Recently, I mentioned a House and Garden article about bikes. Apparently, I missed an earlier article in that magazine about Joe Breeze. I like this quote from Breeze about the future of bike transportation:

“The everyday bicycle lifestyle movement doesn’t even have a name yet, but someday we’re going to look back and be amazed at how few people were routinely using a bike to pick up groceries or visit friends.”

Great quote! It reminds me of this one from Jim Caple at ESPN that I saw not too long ago on Cyclelicious.

“Bicycles are the new SUV. I’m way ahead of the curve on this one, but bicycles are poised for a quantum leap in popularity. Continuing concerns about global warming, rising obesity, diabetes and traffic snarls will prompt more people to ride bicycles in the coming years.”

▶ [RECORDED INFORMATION]
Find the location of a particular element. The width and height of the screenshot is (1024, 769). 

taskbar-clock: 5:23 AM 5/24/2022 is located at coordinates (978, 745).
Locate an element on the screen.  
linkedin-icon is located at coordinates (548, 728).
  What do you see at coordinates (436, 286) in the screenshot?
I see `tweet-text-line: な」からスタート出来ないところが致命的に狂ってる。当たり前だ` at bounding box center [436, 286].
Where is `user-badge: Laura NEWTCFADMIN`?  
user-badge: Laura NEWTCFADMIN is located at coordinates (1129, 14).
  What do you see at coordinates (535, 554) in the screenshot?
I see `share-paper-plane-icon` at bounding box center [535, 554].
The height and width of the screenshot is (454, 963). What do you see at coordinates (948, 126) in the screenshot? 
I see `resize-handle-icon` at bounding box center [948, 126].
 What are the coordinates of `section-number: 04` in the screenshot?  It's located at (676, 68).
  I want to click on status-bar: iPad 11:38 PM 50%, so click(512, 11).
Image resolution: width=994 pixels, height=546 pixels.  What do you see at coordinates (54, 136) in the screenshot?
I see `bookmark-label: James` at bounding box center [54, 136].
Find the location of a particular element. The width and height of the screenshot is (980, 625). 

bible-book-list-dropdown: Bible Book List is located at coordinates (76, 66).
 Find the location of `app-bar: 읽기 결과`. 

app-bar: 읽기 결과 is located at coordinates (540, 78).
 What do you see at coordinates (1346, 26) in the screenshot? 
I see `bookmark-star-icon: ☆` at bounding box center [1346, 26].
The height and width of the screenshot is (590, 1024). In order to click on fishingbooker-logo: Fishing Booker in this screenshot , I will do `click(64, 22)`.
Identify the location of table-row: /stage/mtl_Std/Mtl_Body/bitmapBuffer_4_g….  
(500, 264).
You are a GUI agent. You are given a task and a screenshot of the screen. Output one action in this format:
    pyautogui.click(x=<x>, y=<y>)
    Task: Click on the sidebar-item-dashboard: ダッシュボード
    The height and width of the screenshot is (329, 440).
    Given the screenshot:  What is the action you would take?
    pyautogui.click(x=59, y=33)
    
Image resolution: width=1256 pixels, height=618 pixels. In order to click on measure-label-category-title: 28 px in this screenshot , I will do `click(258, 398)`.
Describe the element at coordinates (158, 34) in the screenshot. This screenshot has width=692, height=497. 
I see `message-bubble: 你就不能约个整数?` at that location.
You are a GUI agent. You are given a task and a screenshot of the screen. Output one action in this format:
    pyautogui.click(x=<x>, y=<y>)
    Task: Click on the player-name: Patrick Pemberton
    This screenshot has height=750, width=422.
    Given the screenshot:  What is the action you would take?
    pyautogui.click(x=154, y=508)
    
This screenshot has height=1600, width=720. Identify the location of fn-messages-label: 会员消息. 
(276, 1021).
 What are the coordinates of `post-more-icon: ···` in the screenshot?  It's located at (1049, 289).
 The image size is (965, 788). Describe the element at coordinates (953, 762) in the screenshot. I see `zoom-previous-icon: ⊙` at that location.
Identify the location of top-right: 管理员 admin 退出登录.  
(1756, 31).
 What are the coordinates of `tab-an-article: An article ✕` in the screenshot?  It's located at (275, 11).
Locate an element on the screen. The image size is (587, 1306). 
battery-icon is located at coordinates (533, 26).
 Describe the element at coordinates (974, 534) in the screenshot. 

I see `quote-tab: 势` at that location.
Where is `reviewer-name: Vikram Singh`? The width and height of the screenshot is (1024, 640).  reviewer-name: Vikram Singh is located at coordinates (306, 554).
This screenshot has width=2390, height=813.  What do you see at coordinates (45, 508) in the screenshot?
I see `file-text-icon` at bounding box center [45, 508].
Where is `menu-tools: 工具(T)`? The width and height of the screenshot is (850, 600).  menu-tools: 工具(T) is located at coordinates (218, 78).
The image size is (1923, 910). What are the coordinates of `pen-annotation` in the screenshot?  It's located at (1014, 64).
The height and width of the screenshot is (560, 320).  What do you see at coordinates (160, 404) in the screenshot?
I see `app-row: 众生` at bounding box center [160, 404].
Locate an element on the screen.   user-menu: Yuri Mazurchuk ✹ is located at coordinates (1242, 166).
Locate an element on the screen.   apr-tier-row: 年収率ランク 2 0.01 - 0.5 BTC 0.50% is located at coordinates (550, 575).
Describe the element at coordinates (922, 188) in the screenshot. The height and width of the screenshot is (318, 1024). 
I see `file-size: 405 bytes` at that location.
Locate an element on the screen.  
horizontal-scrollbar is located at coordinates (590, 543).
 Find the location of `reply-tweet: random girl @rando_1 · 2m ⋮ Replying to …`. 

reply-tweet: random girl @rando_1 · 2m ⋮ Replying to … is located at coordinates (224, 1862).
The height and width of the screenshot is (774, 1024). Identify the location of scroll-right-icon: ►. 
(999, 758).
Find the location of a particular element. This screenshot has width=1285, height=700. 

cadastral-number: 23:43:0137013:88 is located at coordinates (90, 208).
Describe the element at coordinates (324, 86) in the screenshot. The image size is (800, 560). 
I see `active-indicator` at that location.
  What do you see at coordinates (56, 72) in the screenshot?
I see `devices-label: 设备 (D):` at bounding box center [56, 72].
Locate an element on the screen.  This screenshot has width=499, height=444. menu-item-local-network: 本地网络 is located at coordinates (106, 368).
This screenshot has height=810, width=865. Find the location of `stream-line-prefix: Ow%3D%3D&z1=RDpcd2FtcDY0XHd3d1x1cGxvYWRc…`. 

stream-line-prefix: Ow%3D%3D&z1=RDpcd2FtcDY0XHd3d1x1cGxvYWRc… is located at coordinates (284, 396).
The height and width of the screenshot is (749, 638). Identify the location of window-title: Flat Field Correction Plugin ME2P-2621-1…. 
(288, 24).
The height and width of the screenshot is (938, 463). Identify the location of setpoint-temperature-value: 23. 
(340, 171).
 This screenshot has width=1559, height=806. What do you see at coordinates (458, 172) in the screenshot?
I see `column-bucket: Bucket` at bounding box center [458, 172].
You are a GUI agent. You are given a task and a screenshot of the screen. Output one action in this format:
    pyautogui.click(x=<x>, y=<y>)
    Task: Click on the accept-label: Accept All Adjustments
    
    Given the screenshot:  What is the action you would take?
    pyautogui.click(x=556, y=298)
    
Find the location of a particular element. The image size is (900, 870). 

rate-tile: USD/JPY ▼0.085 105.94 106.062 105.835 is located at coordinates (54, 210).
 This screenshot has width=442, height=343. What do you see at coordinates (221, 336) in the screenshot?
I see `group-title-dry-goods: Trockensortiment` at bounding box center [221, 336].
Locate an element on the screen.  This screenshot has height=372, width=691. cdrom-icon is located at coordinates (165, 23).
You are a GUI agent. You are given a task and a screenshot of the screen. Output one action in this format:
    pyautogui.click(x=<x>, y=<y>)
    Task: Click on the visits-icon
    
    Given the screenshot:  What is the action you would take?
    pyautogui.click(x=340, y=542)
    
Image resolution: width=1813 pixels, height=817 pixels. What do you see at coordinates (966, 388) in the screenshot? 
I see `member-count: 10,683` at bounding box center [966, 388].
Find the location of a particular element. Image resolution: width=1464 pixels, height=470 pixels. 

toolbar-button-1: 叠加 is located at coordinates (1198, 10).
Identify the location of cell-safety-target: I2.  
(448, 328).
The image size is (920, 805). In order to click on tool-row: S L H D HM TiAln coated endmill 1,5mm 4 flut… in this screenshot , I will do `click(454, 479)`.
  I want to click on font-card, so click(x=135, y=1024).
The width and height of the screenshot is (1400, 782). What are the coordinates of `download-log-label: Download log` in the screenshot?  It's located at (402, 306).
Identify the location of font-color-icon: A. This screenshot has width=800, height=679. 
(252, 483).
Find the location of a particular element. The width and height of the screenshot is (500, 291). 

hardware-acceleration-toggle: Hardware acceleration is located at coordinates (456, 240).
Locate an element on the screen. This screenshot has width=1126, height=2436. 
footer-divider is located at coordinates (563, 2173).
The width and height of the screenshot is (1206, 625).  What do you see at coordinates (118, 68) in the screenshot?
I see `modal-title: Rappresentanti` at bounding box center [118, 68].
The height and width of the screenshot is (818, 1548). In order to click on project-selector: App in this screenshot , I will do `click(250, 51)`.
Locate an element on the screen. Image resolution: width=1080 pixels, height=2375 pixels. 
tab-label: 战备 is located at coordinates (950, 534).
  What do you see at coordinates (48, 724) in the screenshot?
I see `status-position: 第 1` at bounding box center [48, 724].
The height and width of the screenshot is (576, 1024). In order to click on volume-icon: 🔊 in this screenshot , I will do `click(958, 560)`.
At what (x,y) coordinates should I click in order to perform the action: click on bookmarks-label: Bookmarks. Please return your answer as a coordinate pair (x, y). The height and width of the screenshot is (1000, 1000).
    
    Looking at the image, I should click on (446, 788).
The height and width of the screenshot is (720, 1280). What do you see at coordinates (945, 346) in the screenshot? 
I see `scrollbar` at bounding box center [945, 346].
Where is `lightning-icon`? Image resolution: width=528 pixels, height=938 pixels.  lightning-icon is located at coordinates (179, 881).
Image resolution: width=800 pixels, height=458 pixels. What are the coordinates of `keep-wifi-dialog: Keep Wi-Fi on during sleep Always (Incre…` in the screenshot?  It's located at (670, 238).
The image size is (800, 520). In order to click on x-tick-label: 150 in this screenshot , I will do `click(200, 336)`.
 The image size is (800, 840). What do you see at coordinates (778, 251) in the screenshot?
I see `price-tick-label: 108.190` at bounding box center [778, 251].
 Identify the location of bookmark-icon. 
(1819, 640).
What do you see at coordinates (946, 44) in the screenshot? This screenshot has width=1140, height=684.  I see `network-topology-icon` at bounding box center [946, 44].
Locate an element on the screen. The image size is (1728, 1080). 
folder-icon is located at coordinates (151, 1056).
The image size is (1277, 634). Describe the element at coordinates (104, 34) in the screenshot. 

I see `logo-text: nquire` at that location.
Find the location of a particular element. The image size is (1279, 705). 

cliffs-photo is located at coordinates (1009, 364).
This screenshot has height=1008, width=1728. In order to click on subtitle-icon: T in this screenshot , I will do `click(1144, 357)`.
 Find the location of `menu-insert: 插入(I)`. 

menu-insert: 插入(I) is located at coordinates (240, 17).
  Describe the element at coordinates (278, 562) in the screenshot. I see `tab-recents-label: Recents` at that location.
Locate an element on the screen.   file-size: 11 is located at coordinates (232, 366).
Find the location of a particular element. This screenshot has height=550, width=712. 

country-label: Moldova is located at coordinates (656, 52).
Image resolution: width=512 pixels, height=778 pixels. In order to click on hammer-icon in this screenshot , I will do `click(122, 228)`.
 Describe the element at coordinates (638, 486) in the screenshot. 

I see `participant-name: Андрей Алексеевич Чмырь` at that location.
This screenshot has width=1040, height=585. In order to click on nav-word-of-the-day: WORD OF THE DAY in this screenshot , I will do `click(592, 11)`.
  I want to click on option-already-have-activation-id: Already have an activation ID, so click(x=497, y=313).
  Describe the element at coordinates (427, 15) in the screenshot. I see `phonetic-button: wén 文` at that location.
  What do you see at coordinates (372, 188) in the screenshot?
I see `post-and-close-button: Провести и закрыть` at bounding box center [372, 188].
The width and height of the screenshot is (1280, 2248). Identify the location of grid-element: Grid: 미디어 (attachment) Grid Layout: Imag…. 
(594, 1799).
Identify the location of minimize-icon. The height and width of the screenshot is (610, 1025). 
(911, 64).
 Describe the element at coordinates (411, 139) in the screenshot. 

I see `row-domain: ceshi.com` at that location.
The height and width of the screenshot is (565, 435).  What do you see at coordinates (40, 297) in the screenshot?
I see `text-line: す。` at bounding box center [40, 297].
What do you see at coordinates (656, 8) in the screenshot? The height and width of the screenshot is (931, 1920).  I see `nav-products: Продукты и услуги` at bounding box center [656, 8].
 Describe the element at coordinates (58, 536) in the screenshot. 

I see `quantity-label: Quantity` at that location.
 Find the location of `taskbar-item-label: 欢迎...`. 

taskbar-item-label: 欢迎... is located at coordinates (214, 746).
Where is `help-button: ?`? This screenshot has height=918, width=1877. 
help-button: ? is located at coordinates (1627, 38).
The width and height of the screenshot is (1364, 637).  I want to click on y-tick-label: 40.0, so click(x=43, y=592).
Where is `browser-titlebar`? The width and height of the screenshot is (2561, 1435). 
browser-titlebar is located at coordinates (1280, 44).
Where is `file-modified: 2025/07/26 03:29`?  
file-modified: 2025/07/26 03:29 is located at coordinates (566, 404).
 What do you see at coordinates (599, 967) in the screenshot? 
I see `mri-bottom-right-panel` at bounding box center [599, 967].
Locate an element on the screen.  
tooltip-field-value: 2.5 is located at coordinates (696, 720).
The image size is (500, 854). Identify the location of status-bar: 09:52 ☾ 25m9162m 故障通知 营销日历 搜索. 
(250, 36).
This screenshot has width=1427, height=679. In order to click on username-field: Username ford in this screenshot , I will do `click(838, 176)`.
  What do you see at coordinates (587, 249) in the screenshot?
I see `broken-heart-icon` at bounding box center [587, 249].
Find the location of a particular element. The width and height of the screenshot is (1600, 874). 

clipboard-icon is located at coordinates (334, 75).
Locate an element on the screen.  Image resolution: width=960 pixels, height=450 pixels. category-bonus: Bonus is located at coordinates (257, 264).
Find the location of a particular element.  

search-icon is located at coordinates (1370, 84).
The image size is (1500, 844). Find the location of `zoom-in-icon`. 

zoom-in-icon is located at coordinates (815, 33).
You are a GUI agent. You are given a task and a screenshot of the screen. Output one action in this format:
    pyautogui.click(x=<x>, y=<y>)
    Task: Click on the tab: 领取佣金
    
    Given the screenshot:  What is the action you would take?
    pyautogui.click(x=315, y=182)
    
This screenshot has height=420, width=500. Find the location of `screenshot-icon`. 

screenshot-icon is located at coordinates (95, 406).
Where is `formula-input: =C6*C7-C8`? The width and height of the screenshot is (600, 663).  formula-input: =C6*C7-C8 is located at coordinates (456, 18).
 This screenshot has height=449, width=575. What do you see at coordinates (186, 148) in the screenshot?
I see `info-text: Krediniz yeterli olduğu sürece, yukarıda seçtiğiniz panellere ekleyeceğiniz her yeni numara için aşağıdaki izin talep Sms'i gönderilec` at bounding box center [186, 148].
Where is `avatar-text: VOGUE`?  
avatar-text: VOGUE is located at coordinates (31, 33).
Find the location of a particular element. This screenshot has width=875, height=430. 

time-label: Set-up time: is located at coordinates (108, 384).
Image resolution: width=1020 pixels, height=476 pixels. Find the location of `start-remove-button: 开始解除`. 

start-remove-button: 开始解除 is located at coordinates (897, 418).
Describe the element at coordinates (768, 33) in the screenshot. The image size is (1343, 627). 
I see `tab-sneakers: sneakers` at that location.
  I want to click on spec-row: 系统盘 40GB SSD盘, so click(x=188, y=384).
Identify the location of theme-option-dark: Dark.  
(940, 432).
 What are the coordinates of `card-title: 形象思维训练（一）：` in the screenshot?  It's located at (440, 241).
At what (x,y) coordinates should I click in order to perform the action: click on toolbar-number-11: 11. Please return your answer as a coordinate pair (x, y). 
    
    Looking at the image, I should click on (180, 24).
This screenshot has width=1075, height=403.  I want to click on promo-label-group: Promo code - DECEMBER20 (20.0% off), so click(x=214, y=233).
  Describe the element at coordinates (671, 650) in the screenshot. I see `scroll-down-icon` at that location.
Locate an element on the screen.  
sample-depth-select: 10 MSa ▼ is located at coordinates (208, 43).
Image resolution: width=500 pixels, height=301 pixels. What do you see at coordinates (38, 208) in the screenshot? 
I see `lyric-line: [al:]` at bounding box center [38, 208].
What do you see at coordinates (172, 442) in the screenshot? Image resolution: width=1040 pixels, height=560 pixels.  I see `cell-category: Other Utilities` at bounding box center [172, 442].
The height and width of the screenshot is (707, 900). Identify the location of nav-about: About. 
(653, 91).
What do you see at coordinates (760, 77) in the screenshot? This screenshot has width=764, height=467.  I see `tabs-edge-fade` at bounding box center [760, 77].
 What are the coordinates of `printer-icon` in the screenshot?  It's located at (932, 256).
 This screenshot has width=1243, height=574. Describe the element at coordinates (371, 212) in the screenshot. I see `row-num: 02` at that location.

▶ [TASKS FOR THIS EXERCISE]
1: Can you extract the passage of the bicycle quotes post from "Recently, I mentioned" to "ago on Cyclelicious."?
2: In the bicycle quotes post, which factors does the Jim Caple quote name as pushing more people to ride bicycles?
3: What comes next in the bicycle quotes post, starting after the Jim Caple quote?

▶ [PER-TASK OUTPUTS]
1:
Recently, I mentioned a House and Garden article about bikes. Apparently, I missed an earlier article in that magazine about Joe Breeze. I like this quote from Breeze about the future of bike transportation:

“The everyday bicycle lifestyle movement doesn’t even have a name yet, but someday we’re going to look back and be amazed at how few people were routinely using a bike to pick up groceries or visit friends.”

Great quote! It reminds me of this one from Jim Caple at ESPN that I saw not too long ago on Cyclelicious.

2:
global warming
rising obesity
diabetes
traffic snarls

3:
Yep, the market for transportation-oriented bikes, in the U.S. at least, is still in its infancy, but I expect that to be the next big growth market for the bicycle industry. Don’t get me wrong, I love racing bicycles and I am always going to be a fan of the sport of cycling, but I would love to see a shift away from the general perception that bicycles are just recreational products. Maybe a greater focus throughout the industry on utilitarian designs will be the silver lining to the current mess that the sport of cycling is in the midst of.

By the way, don’t take the title of this post too seriously; it was just an attempt to get your attention. I am not down on racing…really. I am glad that those involved with cycling are making an effort to clean up the sport. That is a lot more that can be said for the governing bodies of other professional sports that are popular here in the U.S.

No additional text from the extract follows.